The storm had gone raging up the river, and far in the distance they could still hear the dull roar of the thunder peals, and see the flash of each successive bolt of lightning, as it either passed from one cloud to another, or else sought the earth in a zigzag downward plunge that was most terrifying.
“I guess we ought to call ourselves lucky for once,” Jerry was saying, as they left the river road, and headed through the patch of timber, just beyond which all of them knew the boat had been left, securely fastened.
The young farmer kept along with them. He had told Frank that he would like to see for himself just how they were fixed; and had promised in the morning to fetch them a supply of fresh eggs, some newly-made butter, and milk from his Jersey cows.
“An’ ev’ry night you jest tie up alongside the bank, you say?” he remarked, as he kept at the side of Jerry, with regard to whom he seemed to have taken an especial fancy, for some reason or other.
“Why, yes, that’s the easiest way of doing with a houseboat, which, after all, is pretty much the same as one of your shantyboats, used to carry potatoes and truck down to market,” Frank had taken it upon himself to answer.

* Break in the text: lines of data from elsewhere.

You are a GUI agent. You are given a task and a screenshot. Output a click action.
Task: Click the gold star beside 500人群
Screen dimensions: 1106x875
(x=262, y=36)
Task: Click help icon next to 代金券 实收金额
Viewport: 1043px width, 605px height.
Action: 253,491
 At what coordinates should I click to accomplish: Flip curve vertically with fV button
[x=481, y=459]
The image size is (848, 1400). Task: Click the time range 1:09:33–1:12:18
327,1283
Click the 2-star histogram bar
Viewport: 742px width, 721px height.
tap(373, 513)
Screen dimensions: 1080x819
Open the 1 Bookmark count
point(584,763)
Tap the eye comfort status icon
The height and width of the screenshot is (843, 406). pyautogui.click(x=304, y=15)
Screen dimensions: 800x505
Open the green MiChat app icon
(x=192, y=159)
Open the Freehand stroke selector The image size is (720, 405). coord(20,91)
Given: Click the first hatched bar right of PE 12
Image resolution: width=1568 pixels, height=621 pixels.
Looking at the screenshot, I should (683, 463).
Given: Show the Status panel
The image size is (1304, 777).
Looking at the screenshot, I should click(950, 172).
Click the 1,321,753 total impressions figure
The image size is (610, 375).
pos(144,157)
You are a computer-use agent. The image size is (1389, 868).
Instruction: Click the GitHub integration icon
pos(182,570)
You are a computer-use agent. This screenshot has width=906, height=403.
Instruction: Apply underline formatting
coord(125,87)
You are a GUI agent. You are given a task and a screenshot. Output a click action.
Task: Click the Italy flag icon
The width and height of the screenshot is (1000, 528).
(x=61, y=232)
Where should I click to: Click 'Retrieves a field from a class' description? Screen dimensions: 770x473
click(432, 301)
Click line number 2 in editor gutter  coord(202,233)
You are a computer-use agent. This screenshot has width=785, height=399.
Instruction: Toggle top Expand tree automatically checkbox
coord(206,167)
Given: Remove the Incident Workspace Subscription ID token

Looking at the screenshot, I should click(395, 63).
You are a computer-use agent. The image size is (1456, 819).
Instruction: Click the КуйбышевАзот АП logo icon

“Now, here’s just where we had our camp fire,” Bluff, who was in advance, remarked. “It got squdged by that downpour of rain, all right, I should say. And here you see, we tied the—Frank, Frank, she’s gone!” he suddenly ended with an excited yell, as he saw the well-known spot where the Pot Luck had been moored, vacant, and not the first sign of their floating home.
Will clung to Frank in the first shock of his dismay; while Jerry echoed the loud cries of the first discoverer of this new calamity that seemed to have overtaken them.